When raw seafood is soaked in citrus juice for at least 30 minutes or more it “cooks” the fish or shrimp. The seafood is typically a firm white fish but shrimp, scallops, octopus and calamari are also used.
In the past, I’ve indulged in Peruvian, Puerto Rican and Mexican versions of ceviche and love them all but I learned to make ceviche from my friends from Mexico, so this recipe is Mexican style. Their ceviche recipe includes ingredients that are not keto friendly so I created this keto avocado shrimp ceviche recipe that tastes like the real thing that I can enjoy all summer long.
Craving some more delicious keto Mexican recipes?
We have two delicious keto enchilada recipes that are a must try! Your family will love our keto white sauce green chili chicken enchiladas.
In the mood for beef? Our keto and low carb beef enchiladas rojas features flavorful beef wrapped in warm tortillas smothered in cheese and chili sauce that will satisfy anyone’s Mexican food craving.
Keto Avocado Shrimp Mexican Ceviche
Ingredients
Shrimp
- 16 oz shrimp raw or cooked. Tail and shell off.
- 1/4-1/2 cup lime juice use 1/4 cup for cooked shrimp or 1/2 cup for raw shrimp
- 1-2 tbsp lemon juice use 1 tbsp for cooked shrimp or 2 tbsp for raw shrimp
- 0.5 tsp kosher salt
Ceviche
- 1 tsp lime juice
- 1 tsp lemon juice
- 1 tsp red pepper sauce I use Tabasco Original Red Pepper Sauce. Adjust amount to your preferred spice
- 1 tsp celery salt
- 5 dashes crushed red pepper flakes Adjust amount to your preferred spice
- 1 tsp apple cider vinegar
- 1 tsp coconut aminos I use Coconut Secret Organic Coconut Aminos
- 1/4 tsp yacon syrup I used Alovitox yacon syrup
- 8 oz clam juice
- 9 oz tomato juice
I used Campbell's tomato juice
- 1 large avocado cubed
- 1/2 cucumber diced seedless, English style works great
- 1 tomato diced, no seeds
- 1 tbsp red onion diced
- 1/2 jalapeno diced. Adjust amount to your preferred spice
- 1 bunch fresh cilantro chopped
Instructions
Shrimp
- Place shrimp in a medium sized bowl with lime juice, lemon juice and salt. Shrimp should be completely covered by juice. Stir all ingredients together.

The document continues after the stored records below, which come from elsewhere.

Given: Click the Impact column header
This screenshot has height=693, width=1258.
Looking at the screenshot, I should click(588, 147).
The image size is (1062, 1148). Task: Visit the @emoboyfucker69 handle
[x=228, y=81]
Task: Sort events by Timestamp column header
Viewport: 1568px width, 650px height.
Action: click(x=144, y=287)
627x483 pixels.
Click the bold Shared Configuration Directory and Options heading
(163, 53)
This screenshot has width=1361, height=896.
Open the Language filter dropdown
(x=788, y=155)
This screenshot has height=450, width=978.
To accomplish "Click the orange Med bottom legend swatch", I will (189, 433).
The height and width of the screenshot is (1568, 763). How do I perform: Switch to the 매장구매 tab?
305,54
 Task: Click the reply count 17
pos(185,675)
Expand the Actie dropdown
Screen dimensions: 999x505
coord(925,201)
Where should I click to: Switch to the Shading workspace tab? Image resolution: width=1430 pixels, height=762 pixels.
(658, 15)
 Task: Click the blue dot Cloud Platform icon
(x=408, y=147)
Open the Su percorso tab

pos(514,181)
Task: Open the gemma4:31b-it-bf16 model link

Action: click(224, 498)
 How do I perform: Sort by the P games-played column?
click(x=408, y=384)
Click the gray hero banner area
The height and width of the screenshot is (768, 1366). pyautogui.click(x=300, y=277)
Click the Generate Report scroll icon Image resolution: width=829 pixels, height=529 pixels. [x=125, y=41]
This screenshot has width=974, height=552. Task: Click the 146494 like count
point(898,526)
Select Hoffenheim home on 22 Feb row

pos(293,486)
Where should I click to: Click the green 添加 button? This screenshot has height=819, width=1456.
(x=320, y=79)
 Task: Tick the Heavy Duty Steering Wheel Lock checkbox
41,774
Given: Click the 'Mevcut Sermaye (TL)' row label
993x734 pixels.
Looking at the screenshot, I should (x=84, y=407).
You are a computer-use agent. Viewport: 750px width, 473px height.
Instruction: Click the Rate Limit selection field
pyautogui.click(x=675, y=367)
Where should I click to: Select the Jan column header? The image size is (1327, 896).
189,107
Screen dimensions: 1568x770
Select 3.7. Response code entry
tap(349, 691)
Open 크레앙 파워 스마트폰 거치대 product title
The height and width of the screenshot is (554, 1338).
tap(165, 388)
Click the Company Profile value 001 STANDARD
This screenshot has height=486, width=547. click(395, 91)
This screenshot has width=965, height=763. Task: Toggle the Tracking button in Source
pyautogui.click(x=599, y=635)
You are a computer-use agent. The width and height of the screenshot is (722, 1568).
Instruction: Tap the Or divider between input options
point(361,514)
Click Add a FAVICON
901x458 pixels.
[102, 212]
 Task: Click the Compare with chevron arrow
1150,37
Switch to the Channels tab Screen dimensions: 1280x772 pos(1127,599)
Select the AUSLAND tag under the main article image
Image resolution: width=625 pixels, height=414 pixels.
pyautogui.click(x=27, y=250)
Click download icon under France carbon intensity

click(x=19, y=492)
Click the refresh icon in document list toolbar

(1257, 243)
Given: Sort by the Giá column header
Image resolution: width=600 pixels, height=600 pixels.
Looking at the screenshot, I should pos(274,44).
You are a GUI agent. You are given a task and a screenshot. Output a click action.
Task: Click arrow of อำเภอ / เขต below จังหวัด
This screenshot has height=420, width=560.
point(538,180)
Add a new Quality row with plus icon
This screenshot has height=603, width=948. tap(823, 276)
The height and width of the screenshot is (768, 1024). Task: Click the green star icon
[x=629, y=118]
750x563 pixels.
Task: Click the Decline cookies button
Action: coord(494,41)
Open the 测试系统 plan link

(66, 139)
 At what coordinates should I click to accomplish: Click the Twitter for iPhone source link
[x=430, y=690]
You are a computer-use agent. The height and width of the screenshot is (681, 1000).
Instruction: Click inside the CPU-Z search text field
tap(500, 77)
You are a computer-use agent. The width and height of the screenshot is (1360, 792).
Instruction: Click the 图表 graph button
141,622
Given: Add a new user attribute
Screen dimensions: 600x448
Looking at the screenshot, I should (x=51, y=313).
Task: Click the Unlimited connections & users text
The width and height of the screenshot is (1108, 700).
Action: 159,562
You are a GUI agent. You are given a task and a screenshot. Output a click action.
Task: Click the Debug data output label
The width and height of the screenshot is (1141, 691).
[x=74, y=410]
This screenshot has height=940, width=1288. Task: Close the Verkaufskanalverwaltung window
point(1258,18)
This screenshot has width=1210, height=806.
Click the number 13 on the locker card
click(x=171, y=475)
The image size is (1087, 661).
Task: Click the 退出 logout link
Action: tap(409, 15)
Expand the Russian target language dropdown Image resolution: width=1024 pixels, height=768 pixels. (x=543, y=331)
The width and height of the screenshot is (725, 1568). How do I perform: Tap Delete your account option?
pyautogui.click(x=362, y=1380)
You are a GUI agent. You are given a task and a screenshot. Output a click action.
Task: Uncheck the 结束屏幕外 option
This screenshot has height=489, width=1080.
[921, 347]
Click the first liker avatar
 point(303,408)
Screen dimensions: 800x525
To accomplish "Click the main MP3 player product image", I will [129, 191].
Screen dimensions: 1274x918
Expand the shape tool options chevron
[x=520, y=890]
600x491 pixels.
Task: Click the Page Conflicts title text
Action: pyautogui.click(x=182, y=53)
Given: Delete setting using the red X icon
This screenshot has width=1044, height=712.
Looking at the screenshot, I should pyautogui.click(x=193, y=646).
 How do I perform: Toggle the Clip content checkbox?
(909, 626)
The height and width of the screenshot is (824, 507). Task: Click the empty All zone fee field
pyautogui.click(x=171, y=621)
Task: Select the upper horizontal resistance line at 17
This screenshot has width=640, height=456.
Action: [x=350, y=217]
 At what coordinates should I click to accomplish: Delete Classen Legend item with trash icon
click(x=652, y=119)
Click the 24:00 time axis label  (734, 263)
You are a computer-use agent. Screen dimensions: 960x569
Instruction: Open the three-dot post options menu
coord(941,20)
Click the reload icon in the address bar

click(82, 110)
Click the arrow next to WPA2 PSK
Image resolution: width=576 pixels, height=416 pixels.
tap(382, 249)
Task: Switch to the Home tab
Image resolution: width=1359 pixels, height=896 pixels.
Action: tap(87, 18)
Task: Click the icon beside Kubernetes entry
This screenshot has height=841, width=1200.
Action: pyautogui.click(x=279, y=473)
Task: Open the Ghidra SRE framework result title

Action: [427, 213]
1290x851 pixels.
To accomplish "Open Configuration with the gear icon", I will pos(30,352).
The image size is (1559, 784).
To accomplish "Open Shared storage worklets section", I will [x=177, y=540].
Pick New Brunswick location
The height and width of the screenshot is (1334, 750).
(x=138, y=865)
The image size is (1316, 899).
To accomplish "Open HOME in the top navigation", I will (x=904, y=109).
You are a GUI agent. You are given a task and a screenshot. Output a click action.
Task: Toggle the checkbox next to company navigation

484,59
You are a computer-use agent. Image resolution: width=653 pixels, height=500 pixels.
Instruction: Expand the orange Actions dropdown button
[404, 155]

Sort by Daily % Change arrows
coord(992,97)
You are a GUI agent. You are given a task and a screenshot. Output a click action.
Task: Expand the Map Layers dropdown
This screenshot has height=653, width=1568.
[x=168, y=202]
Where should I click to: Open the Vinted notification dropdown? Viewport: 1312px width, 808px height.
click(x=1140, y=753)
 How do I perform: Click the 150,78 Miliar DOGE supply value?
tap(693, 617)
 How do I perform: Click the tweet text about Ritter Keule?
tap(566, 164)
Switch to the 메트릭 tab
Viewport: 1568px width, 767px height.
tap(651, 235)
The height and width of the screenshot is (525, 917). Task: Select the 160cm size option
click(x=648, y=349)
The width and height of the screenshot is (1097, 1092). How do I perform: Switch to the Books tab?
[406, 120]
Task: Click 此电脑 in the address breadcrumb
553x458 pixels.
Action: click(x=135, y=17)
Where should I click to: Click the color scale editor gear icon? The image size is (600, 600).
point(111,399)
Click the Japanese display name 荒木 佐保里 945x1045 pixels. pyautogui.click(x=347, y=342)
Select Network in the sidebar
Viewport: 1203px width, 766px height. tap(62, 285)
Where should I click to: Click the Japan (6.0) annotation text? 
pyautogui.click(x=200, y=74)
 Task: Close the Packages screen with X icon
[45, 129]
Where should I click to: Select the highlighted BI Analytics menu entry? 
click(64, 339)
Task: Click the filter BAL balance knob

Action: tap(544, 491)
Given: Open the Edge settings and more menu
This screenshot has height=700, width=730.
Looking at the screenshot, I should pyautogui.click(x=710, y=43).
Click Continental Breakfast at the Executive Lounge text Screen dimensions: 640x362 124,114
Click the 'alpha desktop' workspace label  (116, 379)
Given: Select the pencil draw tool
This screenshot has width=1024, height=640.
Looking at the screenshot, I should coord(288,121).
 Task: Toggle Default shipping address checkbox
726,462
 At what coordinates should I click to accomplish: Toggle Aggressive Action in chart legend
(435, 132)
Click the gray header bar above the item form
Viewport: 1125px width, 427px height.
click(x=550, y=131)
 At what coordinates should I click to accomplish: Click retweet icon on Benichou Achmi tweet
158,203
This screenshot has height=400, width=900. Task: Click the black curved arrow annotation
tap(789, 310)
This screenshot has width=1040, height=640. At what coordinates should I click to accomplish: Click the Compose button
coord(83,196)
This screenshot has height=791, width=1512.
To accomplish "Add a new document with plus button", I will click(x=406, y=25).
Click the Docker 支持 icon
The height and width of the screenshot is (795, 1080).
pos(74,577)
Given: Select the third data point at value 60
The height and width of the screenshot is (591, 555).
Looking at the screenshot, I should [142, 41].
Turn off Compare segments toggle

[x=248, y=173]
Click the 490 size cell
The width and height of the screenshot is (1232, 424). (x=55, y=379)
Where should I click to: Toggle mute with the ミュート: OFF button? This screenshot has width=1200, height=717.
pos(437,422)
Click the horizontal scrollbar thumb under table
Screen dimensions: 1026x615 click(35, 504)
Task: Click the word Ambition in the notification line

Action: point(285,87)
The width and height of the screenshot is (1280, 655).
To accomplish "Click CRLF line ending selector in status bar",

- Cover the bowl and place in the refrigerator. For cooked shrimp let marinate for 20 minutes. For raw shrimp let cure until the shrimp is firm and pink (looks cooked) which is at least 30 minutes or more.
Ceviche
- In a large serving bowl add tomato juice, clam juice, lemon juice, lime juice, red pepper sauce, celery salt, red pepper flakes, coconut aminos, apple cider vinegar, yacon syrup. Stir well
- Add chopped cumber, tomatoes, red onion, cilantro, jalapeno
- Once shrimp is ready, drain off citrus juice and add to ceviche bowl.
- Add avocado and stir all ingredients together.